つまり、ナギには時間が許す限り、セイリュウを観察してもらい、あとで描き起こしてもらうという作戦だ。
「お二人も、気を付けて!」
そんなわけで、ナギは隠れ蓑を纏い、見晴らしの良い場所へ移動していった。
「さて、じゃあ俺たちもいきますか」
「うぅ、頑張る」
そういってカイトとレナは大渓谷を下り、セイリュウのもとへ駆け出す。
走りながら、カイトとレナは言葉を交わす。
「レナ、とりあえず二人合わせて全属性の忍術を叩き込むぞ!」
「OK、私が火遁木遁金遁を、カイト水遁土遁に物理遠距離をって話だったよね」
「そうだ、じゃあ行くぞ!!」
話し合いが終わるころには、既にセイリュウのその巨大な右前足に到達した二人は、順に交互に同威力の忍術をぶちかましていく。
「【火遁:狐火】!」
「【水遁:氷礫】!」
「【木遁:閃雷】!」
「【土遁:石弾】!」
「【金遁:鉄雨】!」
火球、氷塊、閃光、石礫に砂鉄の雨が、次々にその足に命中する。
「ダメージ量に違いはあったか!?」
「ううん、無い!」
属性による耐性や弱点を見る為にわざと同威力のわざをぶつけたが、そこに違いは出なかった。
「名前が「春」と「植物」を司るセイリュウなだけに、火遁と金遁には期待してたんだけどな」
どれもたいして有効打ではなかったということは、単純に高威力の忍術が本戦では必要になるなと、カイトは考えた。
そして最後の物理耐性を確認しようと、【暗器術:秋時雨】を放とうとしたその時だ。
「――危ない!!」
「なっ!?」
隣を走っていたレナが突然カイトを突き飛ばす。
突然のことに状況が理解できていないカイトが居たその場所に、轟っと音を立てて巨大で鋭い何かが振るわれた。
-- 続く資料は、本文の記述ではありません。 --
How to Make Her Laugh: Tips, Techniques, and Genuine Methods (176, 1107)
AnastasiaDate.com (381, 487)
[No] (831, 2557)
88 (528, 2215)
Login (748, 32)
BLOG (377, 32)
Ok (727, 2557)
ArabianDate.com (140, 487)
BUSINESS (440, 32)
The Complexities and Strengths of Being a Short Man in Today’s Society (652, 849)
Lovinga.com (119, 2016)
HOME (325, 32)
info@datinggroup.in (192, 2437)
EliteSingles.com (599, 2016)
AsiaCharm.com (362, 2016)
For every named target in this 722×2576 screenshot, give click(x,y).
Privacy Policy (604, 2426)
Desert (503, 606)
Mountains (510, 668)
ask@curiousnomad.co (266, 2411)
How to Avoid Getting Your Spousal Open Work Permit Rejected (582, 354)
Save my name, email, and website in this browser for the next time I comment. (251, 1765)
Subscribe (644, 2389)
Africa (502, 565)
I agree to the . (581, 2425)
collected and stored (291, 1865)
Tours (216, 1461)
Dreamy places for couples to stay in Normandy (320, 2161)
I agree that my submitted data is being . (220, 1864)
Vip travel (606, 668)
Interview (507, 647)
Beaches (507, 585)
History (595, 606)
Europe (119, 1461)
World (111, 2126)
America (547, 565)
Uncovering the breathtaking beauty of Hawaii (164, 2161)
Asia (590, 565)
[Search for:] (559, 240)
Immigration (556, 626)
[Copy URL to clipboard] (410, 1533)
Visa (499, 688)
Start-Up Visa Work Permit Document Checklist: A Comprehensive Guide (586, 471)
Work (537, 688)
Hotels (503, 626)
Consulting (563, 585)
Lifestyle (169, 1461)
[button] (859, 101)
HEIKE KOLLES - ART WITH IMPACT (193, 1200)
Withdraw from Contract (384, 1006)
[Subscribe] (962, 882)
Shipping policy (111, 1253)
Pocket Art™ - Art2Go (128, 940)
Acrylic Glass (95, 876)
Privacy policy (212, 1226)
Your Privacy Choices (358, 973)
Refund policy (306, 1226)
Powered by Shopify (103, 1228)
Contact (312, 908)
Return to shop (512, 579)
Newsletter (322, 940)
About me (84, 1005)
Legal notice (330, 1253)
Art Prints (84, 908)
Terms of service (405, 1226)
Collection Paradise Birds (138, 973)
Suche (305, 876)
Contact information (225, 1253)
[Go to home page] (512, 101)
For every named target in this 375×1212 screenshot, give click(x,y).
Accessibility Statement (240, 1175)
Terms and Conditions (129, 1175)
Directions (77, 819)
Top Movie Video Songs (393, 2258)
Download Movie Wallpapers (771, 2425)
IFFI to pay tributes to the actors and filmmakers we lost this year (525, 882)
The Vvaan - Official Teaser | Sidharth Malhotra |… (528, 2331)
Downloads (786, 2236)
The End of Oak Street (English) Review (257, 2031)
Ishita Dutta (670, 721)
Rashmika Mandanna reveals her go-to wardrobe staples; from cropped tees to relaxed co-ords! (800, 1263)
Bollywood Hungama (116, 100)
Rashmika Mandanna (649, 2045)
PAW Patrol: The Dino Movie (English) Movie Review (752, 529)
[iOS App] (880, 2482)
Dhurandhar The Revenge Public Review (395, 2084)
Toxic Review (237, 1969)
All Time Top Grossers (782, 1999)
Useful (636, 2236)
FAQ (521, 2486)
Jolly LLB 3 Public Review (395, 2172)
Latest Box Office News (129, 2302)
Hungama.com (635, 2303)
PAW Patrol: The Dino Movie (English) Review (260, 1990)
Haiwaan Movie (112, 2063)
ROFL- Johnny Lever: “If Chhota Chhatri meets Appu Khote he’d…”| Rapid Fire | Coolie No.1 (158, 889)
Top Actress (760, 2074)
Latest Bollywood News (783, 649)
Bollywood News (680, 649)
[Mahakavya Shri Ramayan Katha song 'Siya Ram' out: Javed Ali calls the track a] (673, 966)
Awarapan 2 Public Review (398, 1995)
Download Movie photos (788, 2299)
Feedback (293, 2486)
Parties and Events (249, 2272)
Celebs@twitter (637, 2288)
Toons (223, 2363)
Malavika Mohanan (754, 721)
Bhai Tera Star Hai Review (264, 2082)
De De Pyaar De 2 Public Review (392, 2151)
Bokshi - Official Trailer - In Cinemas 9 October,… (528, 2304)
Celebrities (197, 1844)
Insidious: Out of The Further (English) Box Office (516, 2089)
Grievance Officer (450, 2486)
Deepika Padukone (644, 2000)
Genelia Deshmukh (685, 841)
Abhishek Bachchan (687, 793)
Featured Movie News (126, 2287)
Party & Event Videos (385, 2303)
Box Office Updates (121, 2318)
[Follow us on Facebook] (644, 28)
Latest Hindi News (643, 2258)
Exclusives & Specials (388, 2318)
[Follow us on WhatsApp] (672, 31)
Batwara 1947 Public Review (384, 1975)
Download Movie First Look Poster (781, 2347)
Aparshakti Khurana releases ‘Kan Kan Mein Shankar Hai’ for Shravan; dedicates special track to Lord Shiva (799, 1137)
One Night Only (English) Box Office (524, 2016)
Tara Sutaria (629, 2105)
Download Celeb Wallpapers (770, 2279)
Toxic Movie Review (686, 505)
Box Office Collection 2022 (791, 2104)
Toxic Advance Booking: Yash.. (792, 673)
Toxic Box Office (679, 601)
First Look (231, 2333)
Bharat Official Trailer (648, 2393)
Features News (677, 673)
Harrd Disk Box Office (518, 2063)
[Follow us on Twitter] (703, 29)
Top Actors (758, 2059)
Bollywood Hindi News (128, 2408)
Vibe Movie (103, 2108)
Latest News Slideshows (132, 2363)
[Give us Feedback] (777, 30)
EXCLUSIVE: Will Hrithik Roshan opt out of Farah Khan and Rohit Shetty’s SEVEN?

そしてそれは、その周囲の地形とカイトをかばったレナ自身をごっそりと削り取った。
「れ、レナぁぁああああ!!」
青いエフェクトと化して、砕け散るレナの身体。
彼女を襲ったのは、セイリュウの長い尾だった。
その尾が鞭のようにしなり、カイトたちを襲ったのだ。
頭部の位置が高すぎて、その表情はうかがい知ることはできないが、セイリュウは明らかなヘイトをカイトに向けていた。
「はっ、やってよろうじゃねーか。レナの仇だ、これから時間いっぱい遊んでやるよ。せいぜいいっぱいモーション晒しな!!」
そういって、彼は勝機のない戦いへと身を投じていった。
感想評価など、お待ちしてまーす!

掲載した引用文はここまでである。